- **YOUR ASSIGNMENT**
For these records, count the lines containing the word "bestelling" and respond with the number alone.

- **DATASET**

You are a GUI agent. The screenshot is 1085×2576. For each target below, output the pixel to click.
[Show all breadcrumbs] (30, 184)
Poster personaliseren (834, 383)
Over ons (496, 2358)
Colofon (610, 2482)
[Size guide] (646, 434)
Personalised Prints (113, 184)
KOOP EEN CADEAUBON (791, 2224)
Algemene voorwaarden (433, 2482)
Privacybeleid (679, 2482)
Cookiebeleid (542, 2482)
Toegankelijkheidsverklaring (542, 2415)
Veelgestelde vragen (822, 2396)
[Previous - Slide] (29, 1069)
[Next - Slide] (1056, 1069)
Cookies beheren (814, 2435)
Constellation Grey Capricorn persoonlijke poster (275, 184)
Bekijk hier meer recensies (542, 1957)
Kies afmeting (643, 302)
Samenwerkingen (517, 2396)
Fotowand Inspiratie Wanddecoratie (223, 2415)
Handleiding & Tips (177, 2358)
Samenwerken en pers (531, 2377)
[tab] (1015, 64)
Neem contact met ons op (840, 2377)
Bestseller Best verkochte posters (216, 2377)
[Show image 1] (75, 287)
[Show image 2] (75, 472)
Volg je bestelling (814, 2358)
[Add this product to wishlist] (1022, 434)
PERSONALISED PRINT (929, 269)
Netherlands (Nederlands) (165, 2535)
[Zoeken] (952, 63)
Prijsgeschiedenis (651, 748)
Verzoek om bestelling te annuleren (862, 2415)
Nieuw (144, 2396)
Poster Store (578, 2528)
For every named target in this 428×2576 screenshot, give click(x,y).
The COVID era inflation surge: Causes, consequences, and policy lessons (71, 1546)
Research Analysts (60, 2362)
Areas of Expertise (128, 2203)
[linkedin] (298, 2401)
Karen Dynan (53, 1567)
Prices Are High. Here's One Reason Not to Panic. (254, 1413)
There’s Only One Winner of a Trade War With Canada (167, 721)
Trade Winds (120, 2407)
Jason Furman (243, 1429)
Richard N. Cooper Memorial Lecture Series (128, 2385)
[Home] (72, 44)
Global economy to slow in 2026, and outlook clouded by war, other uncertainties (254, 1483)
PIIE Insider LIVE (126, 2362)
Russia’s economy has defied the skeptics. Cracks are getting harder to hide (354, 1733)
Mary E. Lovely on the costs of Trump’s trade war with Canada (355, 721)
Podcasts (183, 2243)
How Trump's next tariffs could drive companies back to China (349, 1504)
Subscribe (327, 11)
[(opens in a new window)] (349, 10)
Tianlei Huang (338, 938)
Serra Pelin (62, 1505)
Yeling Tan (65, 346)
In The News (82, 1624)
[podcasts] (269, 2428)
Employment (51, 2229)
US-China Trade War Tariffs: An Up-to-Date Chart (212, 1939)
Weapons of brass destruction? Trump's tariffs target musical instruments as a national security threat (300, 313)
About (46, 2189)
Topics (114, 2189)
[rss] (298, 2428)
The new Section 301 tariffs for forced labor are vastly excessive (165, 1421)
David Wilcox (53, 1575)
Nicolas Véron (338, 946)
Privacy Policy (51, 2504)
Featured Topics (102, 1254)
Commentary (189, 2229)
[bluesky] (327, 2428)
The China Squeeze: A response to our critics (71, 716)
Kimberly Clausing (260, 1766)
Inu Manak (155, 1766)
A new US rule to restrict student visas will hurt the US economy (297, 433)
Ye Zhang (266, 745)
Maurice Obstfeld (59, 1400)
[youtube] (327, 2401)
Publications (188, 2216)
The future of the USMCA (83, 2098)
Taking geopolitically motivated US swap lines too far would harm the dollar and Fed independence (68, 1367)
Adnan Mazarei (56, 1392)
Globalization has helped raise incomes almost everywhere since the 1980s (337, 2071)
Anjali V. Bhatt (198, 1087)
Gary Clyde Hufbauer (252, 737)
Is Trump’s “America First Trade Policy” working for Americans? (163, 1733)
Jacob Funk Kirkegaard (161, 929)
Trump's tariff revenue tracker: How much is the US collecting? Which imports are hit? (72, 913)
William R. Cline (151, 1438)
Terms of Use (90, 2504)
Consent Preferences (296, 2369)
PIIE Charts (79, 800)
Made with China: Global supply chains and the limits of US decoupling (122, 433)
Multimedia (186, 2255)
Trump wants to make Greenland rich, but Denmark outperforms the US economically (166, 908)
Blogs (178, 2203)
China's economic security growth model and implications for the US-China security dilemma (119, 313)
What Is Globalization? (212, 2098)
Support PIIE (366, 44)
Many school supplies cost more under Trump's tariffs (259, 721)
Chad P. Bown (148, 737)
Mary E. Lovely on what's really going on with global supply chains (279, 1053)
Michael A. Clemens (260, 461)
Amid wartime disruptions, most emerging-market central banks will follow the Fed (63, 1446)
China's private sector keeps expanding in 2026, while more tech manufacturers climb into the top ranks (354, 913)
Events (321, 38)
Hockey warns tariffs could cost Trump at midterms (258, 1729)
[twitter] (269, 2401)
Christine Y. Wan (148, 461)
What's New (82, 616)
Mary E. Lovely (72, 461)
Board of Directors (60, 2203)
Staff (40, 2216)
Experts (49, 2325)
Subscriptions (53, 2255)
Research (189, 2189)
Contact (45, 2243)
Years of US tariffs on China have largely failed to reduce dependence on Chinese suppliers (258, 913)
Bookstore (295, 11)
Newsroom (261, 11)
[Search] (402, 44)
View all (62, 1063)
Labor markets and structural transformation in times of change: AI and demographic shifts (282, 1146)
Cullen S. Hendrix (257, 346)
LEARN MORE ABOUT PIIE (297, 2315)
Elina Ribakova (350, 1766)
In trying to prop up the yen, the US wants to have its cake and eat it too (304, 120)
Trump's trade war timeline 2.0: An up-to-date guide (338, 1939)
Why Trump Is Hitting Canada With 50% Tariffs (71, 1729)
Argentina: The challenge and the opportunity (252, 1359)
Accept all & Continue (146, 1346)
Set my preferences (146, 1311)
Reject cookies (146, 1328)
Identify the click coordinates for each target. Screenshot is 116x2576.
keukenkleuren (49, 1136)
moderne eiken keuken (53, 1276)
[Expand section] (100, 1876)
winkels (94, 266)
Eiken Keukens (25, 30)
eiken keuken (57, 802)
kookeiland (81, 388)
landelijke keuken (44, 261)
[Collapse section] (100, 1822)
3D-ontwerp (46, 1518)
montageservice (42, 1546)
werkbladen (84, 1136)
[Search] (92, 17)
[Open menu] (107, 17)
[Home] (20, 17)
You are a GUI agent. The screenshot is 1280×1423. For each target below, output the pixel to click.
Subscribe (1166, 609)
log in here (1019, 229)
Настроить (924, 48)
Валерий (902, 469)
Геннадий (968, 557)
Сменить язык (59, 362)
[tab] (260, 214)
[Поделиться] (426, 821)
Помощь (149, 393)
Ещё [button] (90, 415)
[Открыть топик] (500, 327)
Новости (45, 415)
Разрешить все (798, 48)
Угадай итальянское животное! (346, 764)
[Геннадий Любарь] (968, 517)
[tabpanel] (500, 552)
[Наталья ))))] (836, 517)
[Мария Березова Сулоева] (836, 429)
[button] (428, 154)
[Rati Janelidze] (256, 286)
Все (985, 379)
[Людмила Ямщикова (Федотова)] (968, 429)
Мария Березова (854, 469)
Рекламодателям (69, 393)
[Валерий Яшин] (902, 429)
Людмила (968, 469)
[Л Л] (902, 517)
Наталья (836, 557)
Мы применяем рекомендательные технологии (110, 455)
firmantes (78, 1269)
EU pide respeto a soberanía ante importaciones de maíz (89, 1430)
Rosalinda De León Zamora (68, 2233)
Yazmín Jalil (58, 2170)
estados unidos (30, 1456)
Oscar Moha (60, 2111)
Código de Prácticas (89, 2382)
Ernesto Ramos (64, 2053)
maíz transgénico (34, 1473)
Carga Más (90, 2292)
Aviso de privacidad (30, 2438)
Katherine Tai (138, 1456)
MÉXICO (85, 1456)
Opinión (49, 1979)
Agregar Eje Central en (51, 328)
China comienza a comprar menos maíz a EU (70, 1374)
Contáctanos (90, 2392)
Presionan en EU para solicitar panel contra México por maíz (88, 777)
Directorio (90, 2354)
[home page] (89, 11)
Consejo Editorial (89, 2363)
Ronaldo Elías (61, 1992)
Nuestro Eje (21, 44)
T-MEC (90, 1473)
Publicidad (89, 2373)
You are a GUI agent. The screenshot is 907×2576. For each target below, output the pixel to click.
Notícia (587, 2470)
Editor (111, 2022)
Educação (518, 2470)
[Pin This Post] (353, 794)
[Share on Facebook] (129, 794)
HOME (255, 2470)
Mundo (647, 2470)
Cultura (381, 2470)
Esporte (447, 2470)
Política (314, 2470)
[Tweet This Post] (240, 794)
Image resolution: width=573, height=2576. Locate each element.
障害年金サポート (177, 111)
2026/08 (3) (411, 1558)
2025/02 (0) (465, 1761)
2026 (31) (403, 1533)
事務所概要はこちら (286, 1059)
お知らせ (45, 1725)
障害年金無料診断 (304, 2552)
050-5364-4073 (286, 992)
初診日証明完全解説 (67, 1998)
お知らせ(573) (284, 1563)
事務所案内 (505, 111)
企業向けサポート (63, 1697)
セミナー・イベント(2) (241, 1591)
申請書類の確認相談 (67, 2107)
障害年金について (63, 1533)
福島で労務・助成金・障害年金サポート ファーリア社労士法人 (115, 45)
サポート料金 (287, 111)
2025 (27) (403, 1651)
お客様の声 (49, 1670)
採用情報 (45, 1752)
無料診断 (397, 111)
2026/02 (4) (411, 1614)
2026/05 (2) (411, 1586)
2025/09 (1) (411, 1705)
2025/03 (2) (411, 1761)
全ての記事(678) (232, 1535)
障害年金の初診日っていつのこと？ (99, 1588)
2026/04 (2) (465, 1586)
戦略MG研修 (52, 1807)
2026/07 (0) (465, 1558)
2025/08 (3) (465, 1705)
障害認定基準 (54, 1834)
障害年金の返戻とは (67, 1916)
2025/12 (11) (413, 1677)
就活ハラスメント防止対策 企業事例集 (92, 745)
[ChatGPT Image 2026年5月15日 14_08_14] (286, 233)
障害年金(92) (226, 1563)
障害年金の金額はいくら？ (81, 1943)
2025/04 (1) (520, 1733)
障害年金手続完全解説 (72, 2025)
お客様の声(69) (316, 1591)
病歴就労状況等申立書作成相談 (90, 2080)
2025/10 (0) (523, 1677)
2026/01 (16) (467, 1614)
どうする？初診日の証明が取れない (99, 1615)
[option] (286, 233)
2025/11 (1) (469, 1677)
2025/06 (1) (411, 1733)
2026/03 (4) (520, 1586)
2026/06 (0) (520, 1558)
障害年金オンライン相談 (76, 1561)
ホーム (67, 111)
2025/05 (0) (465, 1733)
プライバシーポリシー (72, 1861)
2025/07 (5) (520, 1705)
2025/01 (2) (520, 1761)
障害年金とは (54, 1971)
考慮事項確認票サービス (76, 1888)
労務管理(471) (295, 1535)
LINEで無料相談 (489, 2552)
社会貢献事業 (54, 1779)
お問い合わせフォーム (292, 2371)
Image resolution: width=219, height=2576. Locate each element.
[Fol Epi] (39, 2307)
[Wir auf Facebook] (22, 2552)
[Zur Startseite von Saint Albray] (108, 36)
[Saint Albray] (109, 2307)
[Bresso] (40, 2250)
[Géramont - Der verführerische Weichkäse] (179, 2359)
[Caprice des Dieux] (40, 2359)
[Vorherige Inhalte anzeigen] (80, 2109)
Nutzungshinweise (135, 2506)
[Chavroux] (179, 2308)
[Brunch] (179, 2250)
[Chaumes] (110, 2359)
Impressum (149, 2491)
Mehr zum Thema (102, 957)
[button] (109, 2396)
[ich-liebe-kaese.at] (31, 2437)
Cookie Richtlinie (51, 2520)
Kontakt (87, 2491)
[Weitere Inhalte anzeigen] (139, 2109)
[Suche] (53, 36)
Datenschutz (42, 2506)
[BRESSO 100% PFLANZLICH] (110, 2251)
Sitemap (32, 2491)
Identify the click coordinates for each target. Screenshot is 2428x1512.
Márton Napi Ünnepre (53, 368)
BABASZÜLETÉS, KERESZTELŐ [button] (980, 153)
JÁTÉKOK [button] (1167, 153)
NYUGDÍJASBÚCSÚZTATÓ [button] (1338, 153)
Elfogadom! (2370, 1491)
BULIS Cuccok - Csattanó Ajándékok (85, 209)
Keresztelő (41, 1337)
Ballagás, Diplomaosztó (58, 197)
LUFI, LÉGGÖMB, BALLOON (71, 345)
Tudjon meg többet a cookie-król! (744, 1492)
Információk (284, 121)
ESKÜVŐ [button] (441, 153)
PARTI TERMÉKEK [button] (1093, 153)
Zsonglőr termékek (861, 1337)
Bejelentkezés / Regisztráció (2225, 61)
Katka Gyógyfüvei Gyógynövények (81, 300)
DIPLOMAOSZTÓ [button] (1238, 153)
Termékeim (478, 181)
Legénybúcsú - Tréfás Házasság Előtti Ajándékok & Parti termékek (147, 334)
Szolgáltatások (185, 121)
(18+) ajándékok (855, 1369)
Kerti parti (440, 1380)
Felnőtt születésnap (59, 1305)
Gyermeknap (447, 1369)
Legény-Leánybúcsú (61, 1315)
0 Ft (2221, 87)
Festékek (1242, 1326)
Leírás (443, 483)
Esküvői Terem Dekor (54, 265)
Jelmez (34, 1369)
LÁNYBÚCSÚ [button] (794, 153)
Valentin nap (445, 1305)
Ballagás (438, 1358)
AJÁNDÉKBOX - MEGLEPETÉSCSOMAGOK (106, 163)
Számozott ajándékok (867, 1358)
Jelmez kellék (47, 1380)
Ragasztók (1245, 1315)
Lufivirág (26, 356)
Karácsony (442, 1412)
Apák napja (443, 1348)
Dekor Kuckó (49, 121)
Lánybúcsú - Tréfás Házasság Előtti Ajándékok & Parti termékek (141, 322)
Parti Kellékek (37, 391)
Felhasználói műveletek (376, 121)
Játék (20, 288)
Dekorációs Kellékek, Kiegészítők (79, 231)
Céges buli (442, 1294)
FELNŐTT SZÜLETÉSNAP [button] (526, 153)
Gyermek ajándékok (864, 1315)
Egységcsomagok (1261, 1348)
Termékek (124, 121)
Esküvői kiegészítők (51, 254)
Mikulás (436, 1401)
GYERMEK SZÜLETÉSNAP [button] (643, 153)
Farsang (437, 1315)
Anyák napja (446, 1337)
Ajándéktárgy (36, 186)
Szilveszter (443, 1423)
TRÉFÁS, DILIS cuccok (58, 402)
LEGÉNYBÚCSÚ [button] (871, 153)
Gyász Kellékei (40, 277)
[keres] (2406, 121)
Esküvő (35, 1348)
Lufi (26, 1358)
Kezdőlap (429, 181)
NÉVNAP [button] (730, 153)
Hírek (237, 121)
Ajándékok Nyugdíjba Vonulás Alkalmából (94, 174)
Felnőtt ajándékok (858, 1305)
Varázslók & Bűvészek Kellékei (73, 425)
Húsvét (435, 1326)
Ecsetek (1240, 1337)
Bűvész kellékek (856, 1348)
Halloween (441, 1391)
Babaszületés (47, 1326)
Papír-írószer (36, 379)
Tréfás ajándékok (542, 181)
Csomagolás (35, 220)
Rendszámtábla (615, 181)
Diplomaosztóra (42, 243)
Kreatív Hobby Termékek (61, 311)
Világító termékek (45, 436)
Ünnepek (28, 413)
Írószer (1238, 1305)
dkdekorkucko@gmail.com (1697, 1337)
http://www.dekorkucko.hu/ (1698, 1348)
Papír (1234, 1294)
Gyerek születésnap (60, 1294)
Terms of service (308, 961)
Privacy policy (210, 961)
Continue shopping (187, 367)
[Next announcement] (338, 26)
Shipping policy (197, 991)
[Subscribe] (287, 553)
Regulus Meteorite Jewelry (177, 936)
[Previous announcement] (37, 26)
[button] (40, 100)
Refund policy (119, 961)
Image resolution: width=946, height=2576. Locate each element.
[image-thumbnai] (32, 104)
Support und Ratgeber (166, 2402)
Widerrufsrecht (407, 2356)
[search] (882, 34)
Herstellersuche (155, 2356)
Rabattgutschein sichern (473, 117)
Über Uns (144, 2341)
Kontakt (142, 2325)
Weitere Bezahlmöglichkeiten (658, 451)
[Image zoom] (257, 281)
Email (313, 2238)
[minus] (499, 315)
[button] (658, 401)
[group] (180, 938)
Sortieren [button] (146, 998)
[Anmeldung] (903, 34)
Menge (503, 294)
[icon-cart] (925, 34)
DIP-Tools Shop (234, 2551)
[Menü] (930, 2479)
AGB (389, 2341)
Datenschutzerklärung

- **FINISHED EXERCISE**
2